#### WHAT IS REQUIRED
Across the listing that follows, work out how many lines carry the string "Negro". Provide that number and nothing else.

#### SUPPLIED DATA
== Segment start ==

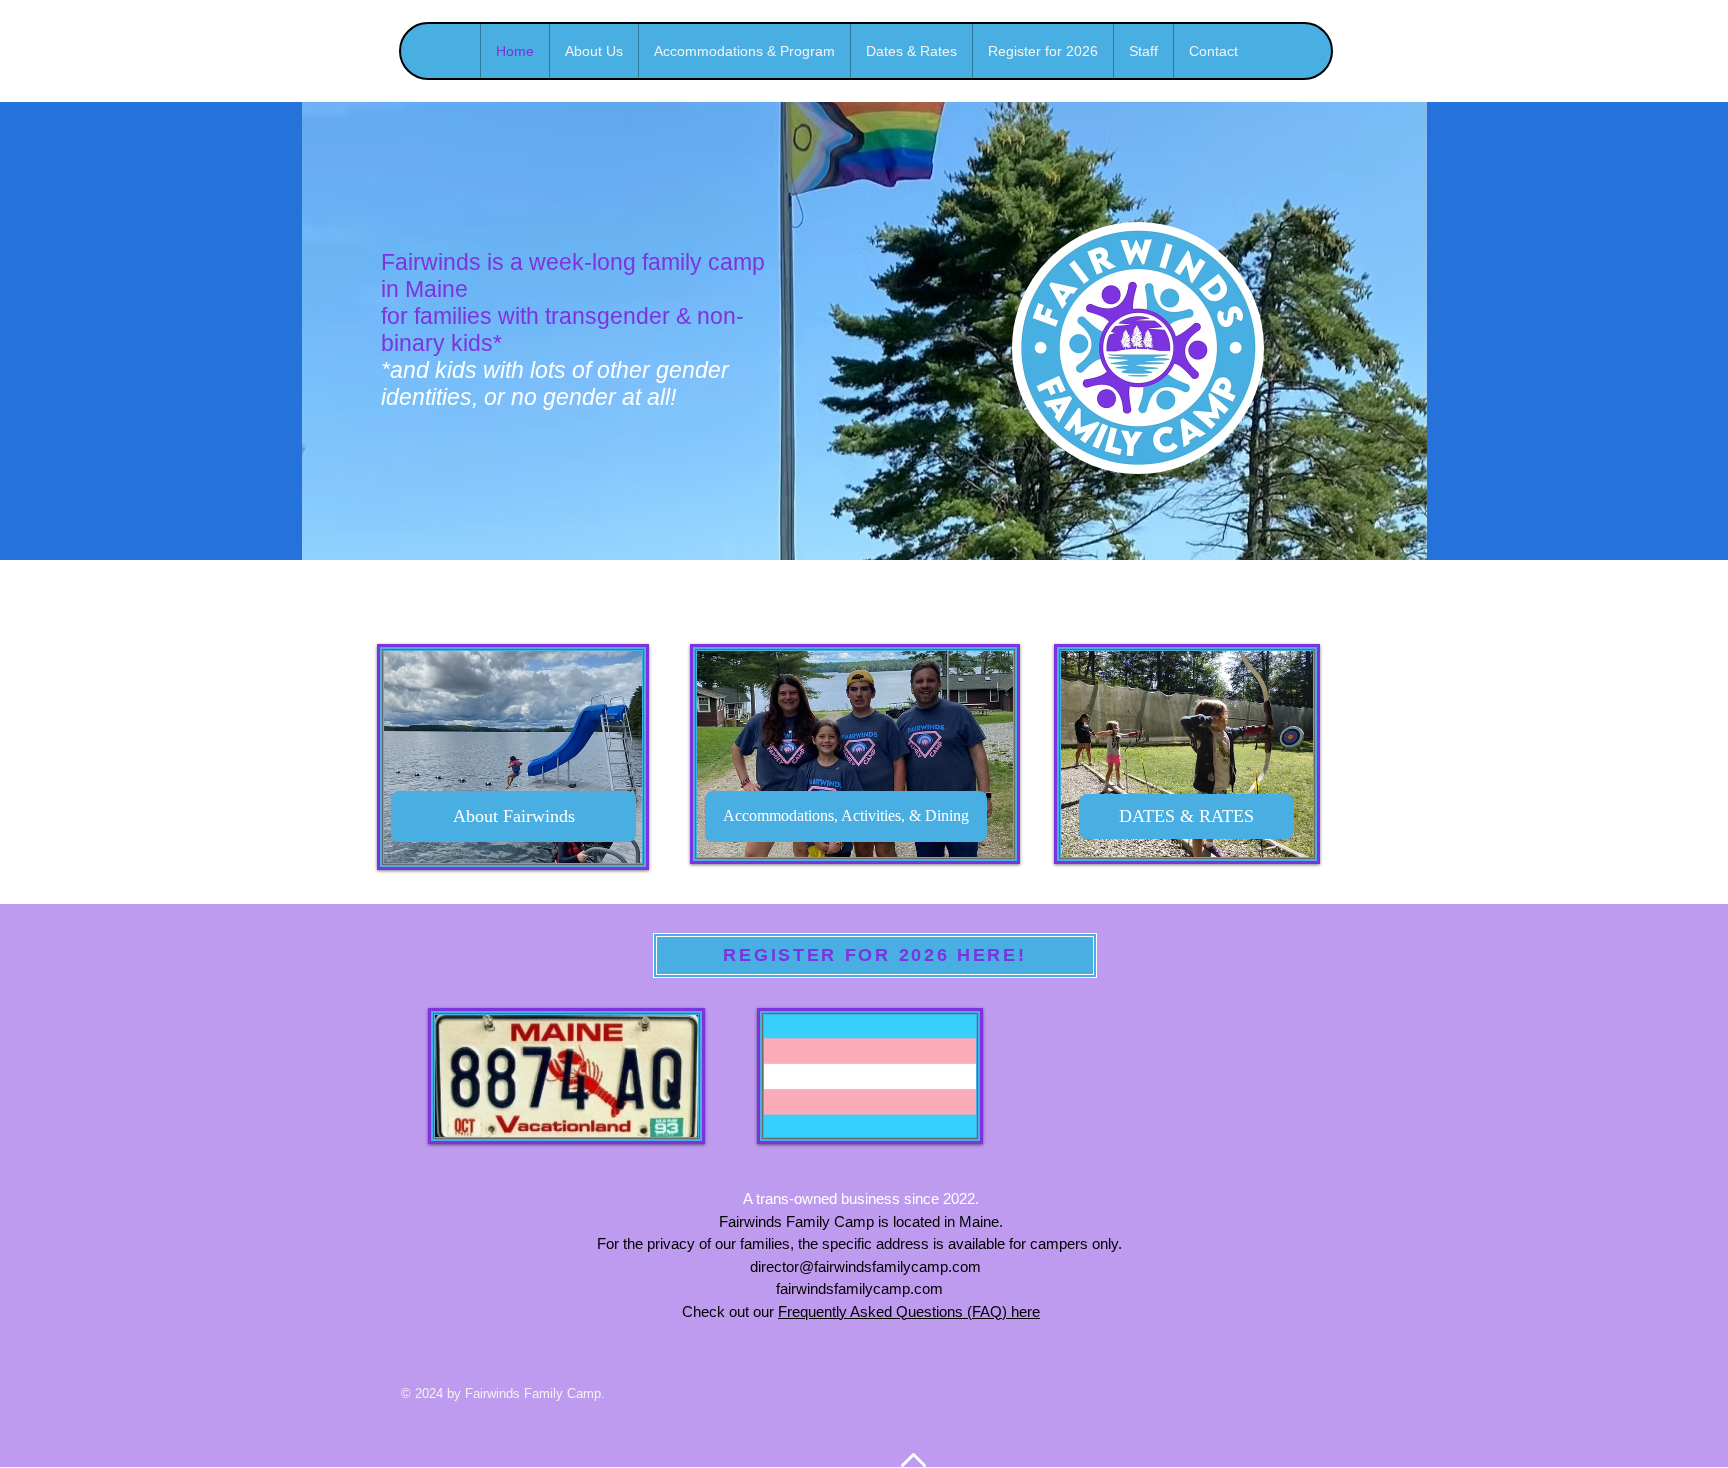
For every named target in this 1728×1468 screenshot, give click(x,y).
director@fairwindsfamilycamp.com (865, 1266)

== Segment end ==
== Segment start ==

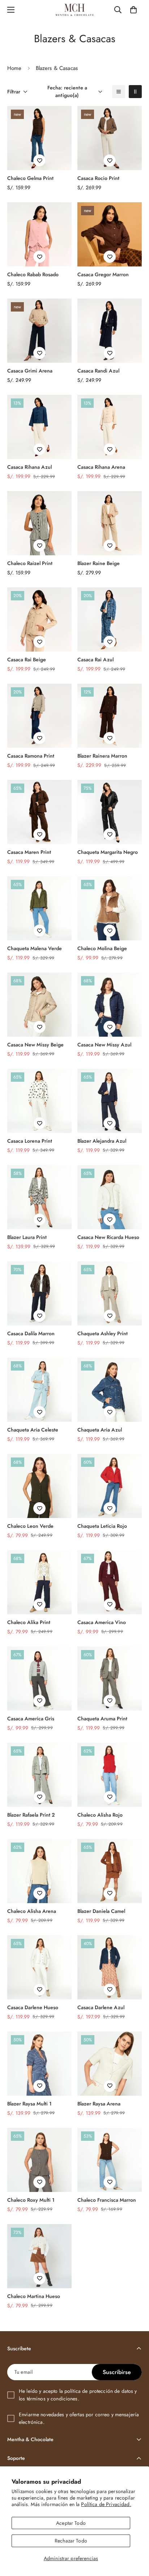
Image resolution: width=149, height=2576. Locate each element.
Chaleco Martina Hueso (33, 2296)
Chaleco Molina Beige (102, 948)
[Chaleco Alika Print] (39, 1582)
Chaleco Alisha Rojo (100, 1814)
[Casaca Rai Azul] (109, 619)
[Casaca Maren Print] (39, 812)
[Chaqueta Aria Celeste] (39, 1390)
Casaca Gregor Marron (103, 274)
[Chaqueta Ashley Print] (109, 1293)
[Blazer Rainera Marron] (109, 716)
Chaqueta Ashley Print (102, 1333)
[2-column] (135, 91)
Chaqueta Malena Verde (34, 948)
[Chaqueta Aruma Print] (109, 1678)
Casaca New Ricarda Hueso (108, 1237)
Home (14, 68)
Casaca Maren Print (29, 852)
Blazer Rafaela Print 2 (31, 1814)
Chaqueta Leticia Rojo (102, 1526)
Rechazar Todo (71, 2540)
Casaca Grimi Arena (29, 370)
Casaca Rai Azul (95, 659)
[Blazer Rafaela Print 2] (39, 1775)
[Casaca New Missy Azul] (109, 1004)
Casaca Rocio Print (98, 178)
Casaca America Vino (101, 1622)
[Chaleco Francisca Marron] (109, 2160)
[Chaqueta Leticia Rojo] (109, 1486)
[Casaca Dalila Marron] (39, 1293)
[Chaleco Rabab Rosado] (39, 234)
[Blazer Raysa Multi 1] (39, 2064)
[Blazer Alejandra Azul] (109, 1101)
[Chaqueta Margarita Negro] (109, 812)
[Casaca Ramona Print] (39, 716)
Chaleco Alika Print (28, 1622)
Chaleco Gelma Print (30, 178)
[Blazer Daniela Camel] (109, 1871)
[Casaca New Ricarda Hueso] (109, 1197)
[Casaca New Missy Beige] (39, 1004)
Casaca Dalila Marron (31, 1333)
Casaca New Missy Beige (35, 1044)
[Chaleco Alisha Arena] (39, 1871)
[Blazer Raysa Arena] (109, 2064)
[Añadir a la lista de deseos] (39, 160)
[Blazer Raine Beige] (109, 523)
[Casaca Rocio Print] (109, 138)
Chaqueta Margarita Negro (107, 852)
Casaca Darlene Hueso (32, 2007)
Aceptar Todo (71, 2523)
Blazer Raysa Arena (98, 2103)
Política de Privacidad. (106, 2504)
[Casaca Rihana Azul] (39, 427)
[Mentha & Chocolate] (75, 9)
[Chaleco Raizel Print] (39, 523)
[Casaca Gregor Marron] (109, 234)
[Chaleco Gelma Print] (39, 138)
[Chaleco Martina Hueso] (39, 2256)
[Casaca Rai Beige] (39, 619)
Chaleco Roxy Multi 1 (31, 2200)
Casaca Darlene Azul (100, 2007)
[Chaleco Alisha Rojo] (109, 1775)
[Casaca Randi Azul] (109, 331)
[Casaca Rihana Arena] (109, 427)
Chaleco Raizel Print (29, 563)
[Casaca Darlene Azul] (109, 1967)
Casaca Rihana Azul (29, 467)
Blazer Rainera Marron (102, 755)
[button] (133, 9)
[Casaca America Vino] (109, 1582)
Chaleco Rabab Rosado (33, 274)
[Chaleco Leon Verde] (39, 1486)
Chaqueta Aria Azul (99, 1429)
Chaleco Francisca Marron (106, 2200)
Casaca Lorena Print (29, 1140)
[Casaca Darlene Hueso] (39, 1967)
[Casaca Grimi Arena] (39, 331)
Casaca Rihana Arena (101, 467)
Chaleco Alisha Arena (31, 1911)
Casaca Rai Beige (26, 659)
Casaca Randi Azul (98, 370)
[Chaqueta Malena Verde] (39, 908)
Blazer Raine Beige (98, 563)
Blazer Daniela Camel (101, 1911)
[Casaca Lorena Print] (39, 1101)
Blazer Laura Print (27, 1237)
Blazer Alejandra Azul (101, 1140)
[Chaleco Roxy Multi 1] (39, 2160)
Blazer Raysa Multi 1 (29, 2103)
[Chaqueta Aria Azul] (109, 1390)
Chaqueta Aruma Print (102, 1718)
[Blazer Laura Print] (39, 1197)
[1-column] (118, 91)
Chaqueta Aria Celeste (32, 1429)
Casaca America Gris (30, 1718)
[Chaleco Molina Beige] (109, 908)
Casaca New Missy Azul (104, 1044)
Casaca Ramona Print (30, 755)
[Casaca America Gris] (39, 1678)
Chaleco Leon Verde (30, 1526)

== Segment end ==

#### EXERCISE RESPONSE
2